TASK BRIEF:
Output exactly the lines that run from the start of the records to the line with "1232x978 pixels.", counting both ends, and skip the pictures.

Saved data entries:

__________

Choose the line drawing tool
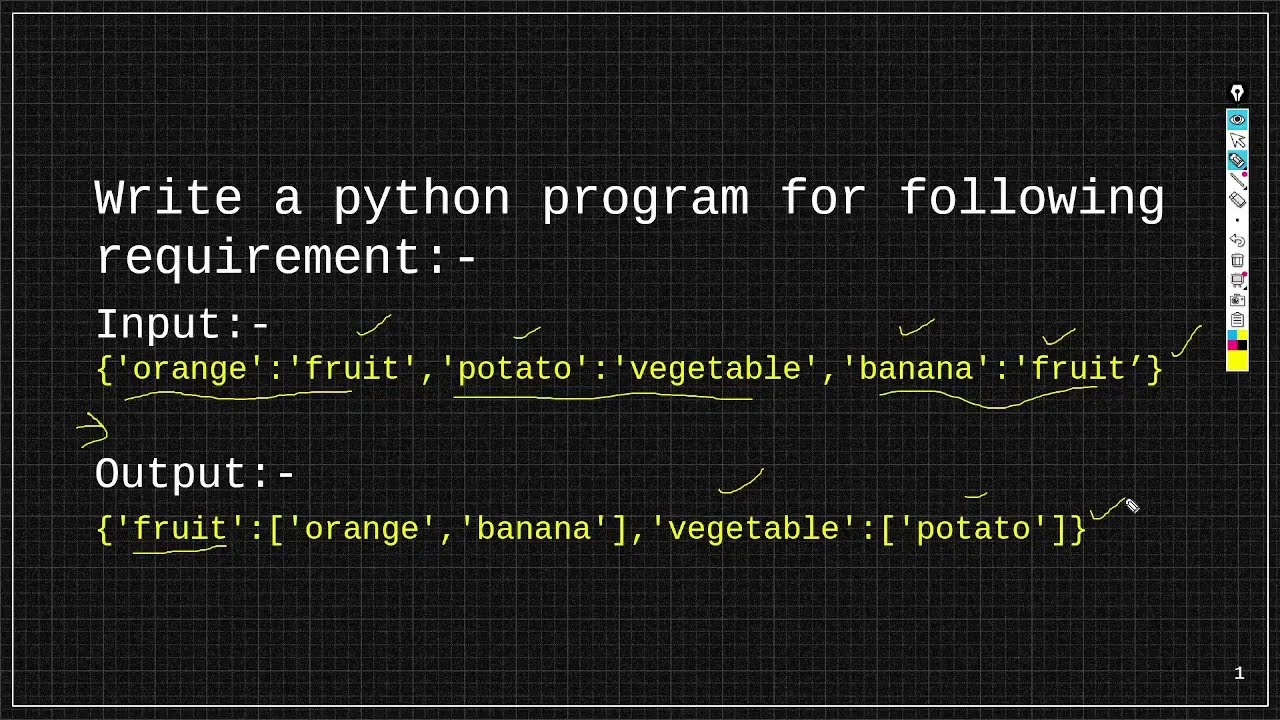pos(1237,180)
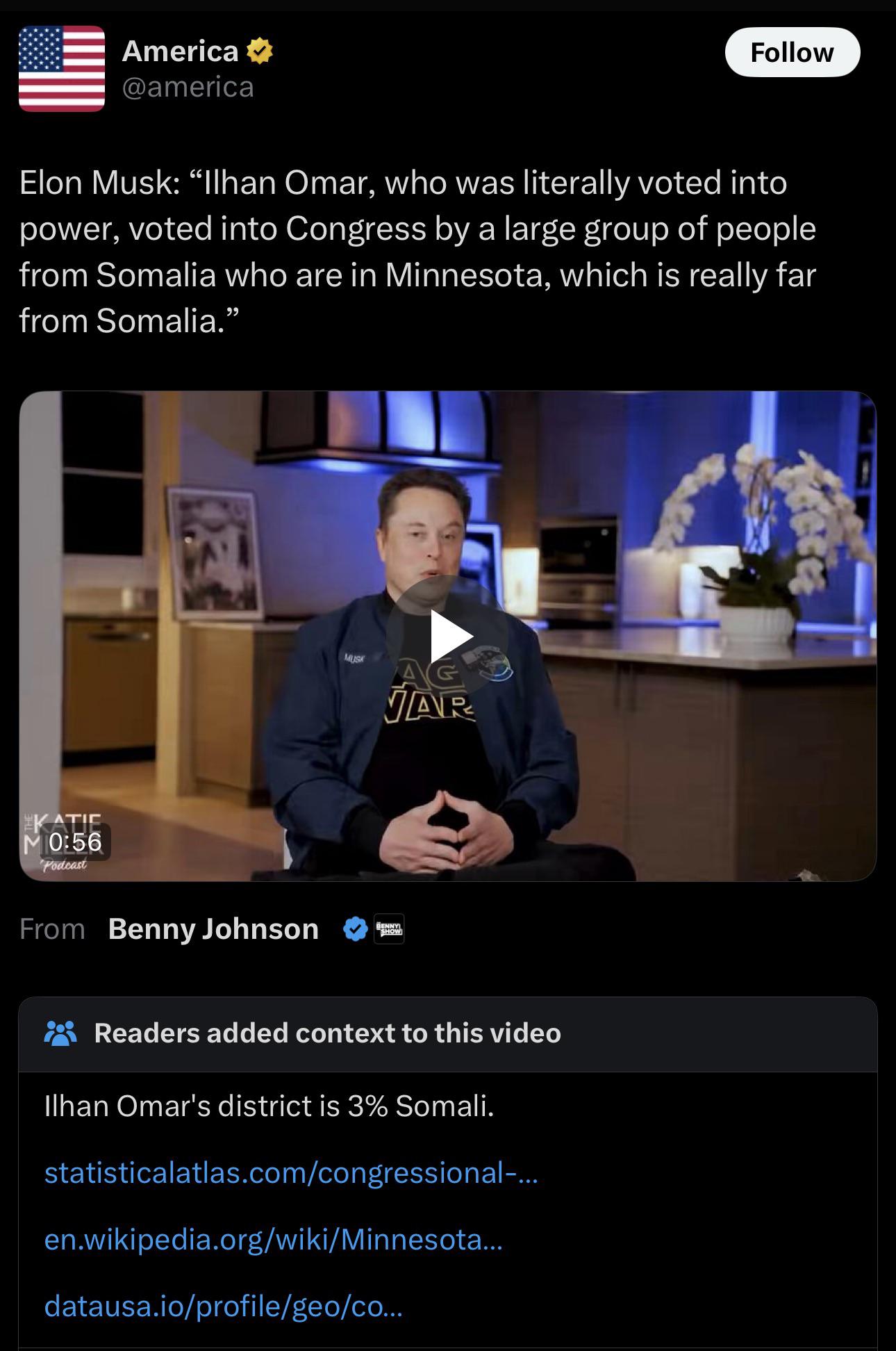Follow the America account
The width and height of the screenshot is (896, 1351).
coord(793,52)
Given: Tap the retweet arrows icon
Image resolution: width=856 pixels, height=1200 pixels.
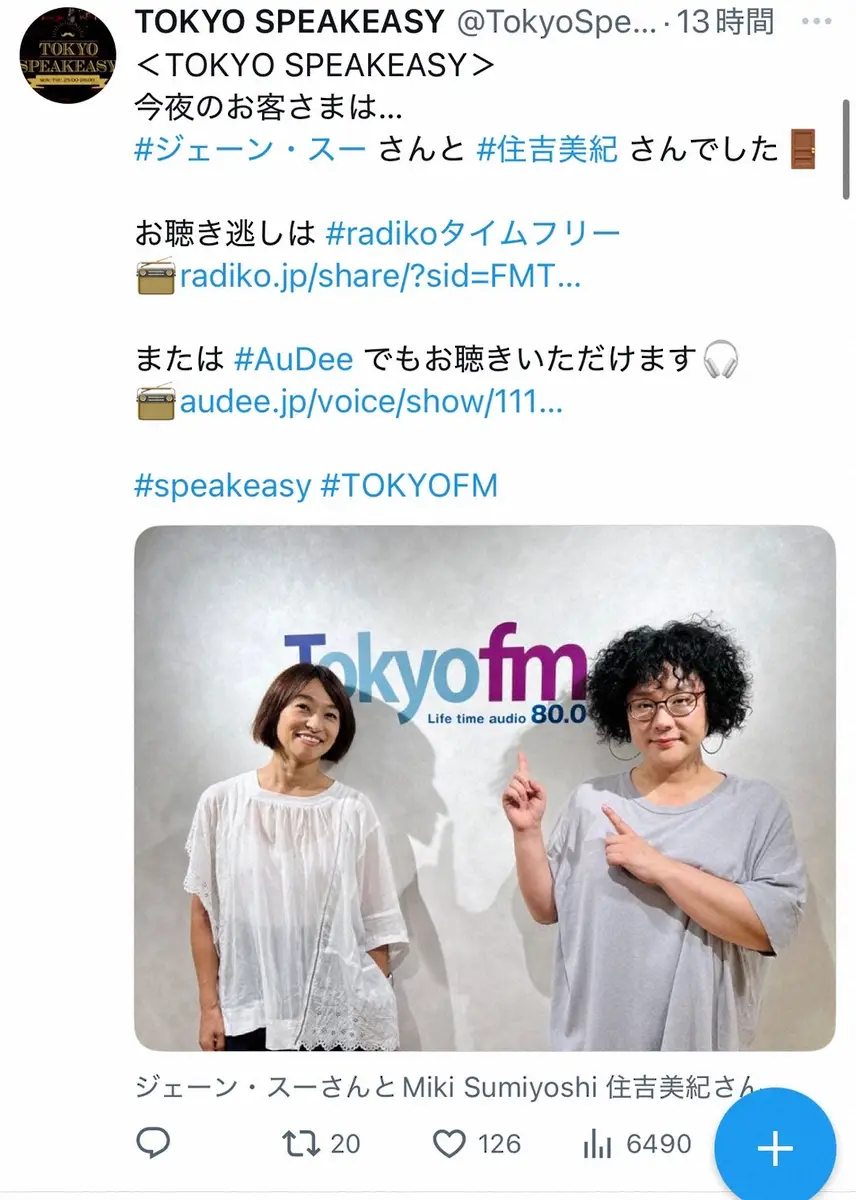Looking at the screenshot, I should (x=301, y=1143).
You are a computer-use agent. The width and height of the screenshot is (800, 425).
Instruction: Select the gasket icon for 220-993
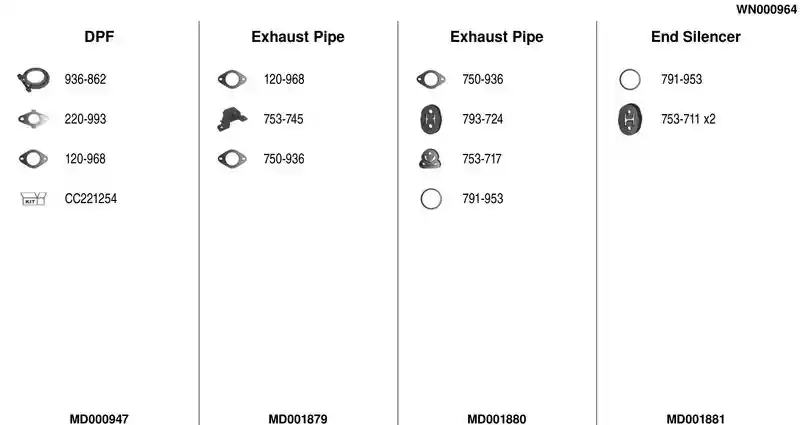pos(33,119)
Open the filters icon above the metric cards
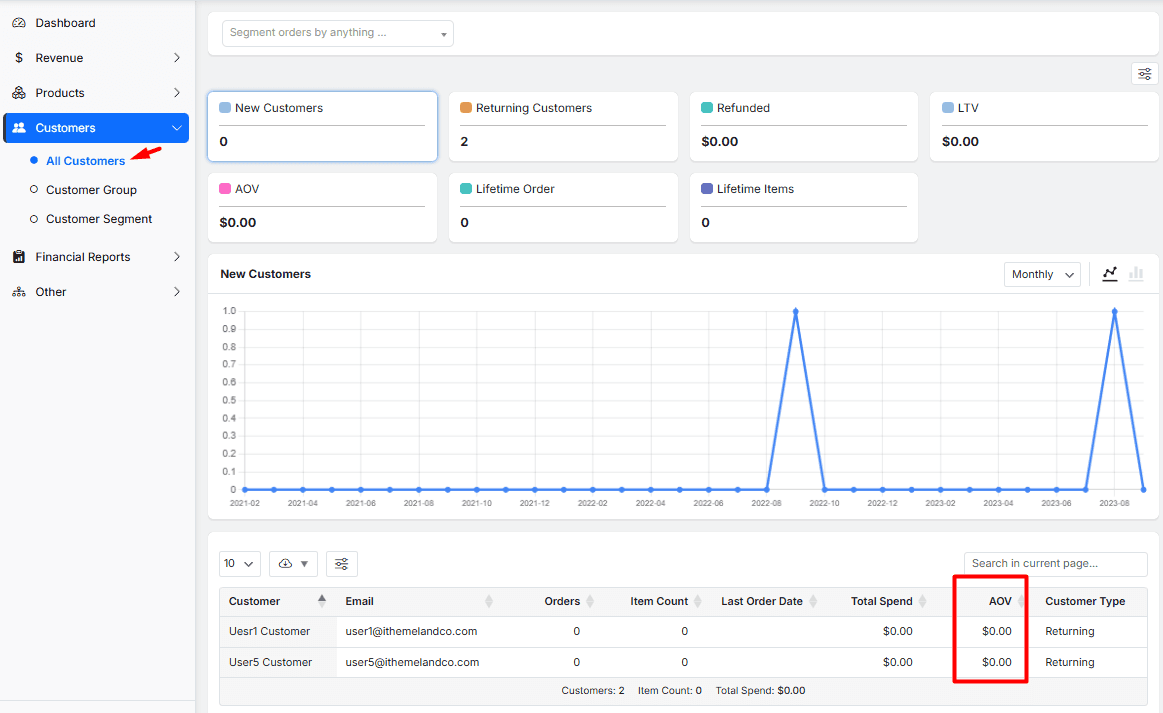This screenshot has height=713, width=1163. coord(1144,72)
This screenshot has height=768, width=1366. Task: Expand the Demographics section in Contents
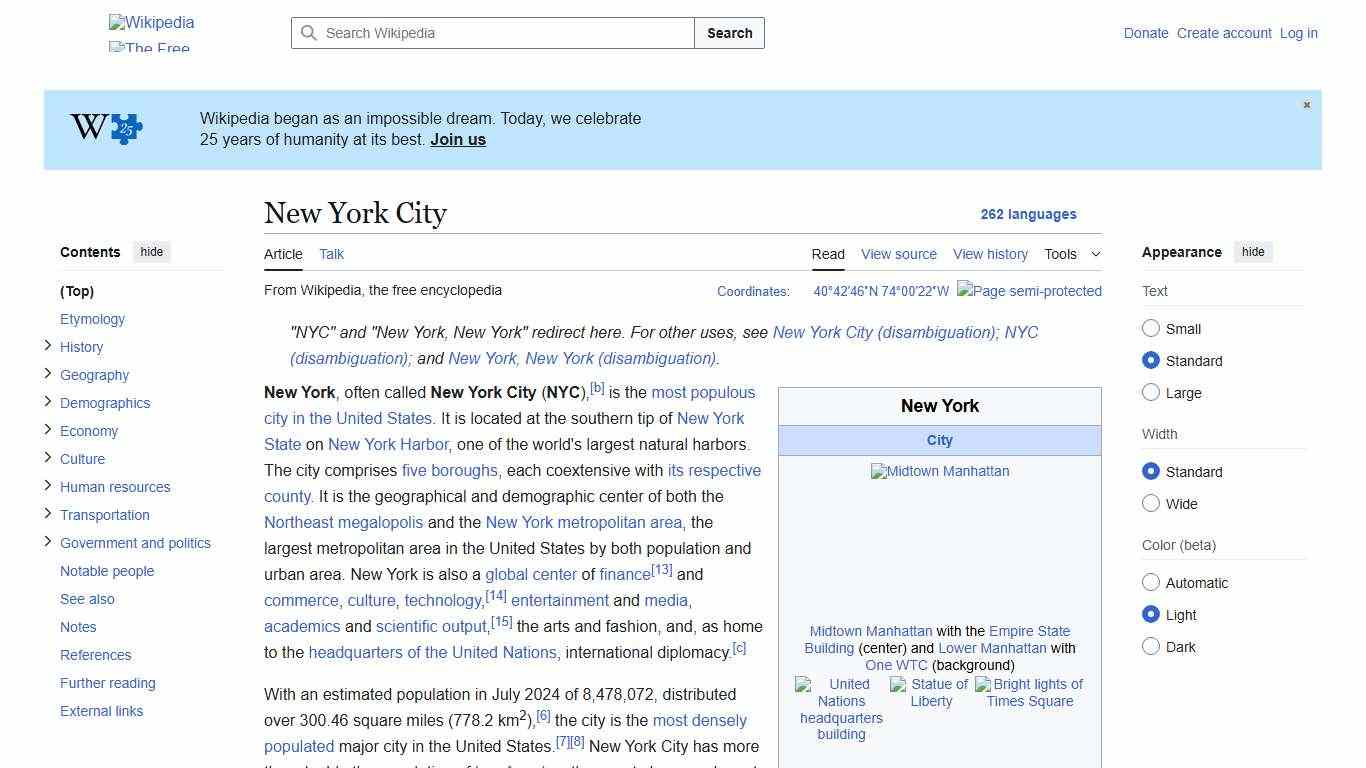click(x=47, y=401)
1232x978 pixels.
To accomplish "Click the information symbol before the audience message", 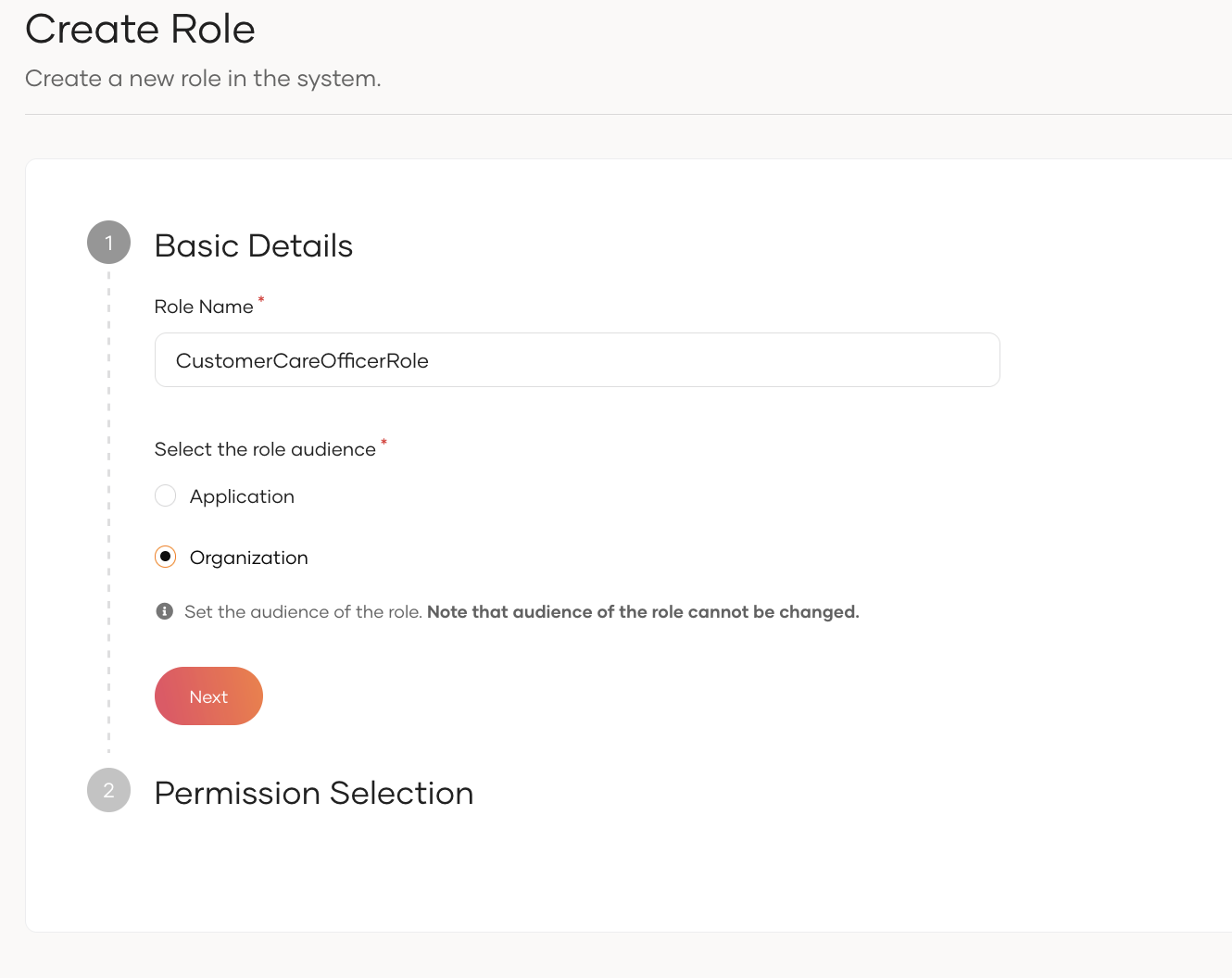I will (164, 611).
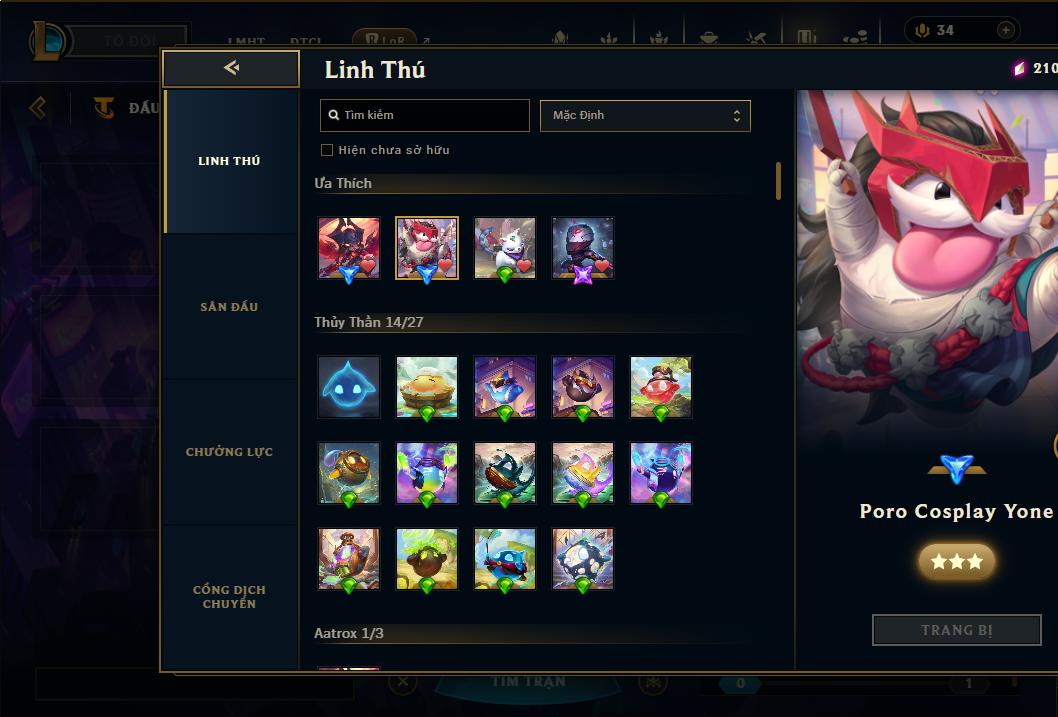Click the plus icon beside currency 34
This screenshot has height=717, width=1058.
tap(1005, 30)
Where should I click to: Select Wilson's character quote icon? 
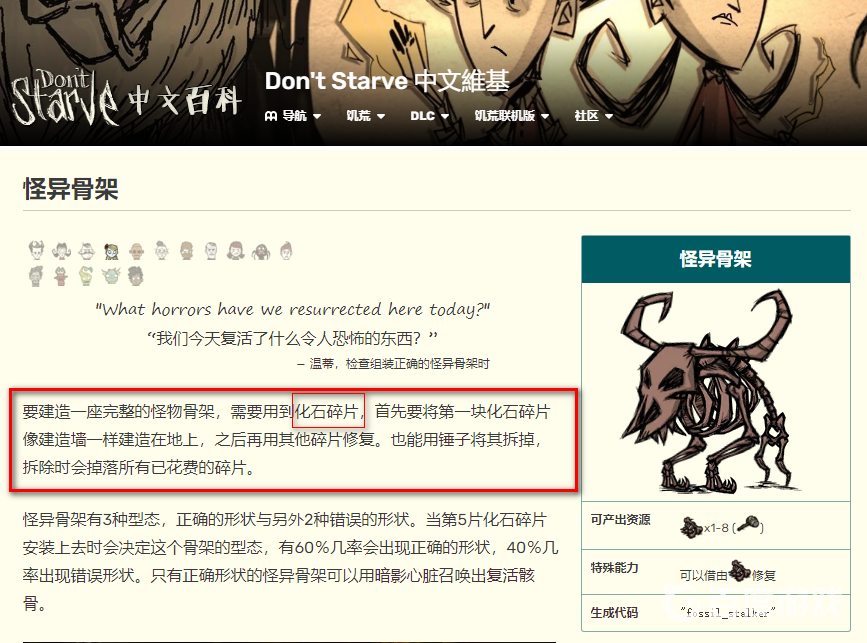pyautogui.click(x=36, y=251)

__________

COMPLETED TASK:
Choose the line drawing tool
pos(1237,180)
Follow the America account
The width and height of the screenshot is (896, 1351).
coord(793,52)
Given: Tap the retweet arrows icon
Image resolution: width=856 pixels, height=1200 pixels.
Looking at the screenshot, I should (x=301, y=1143).
You are a computer-use agent. The width and height of the screenshot is (800, 425).
Instruction: Select the gasket icon for 220-993
pos(33,119)
Open the filters icon above the metric cards
This screenshot has height=713, width=1163. coord(1144,72)
This screenshot has height=768, width=1366. Task: Expand the Demographics section in Contents
click(x=47, y=401)
1232x978 pixels.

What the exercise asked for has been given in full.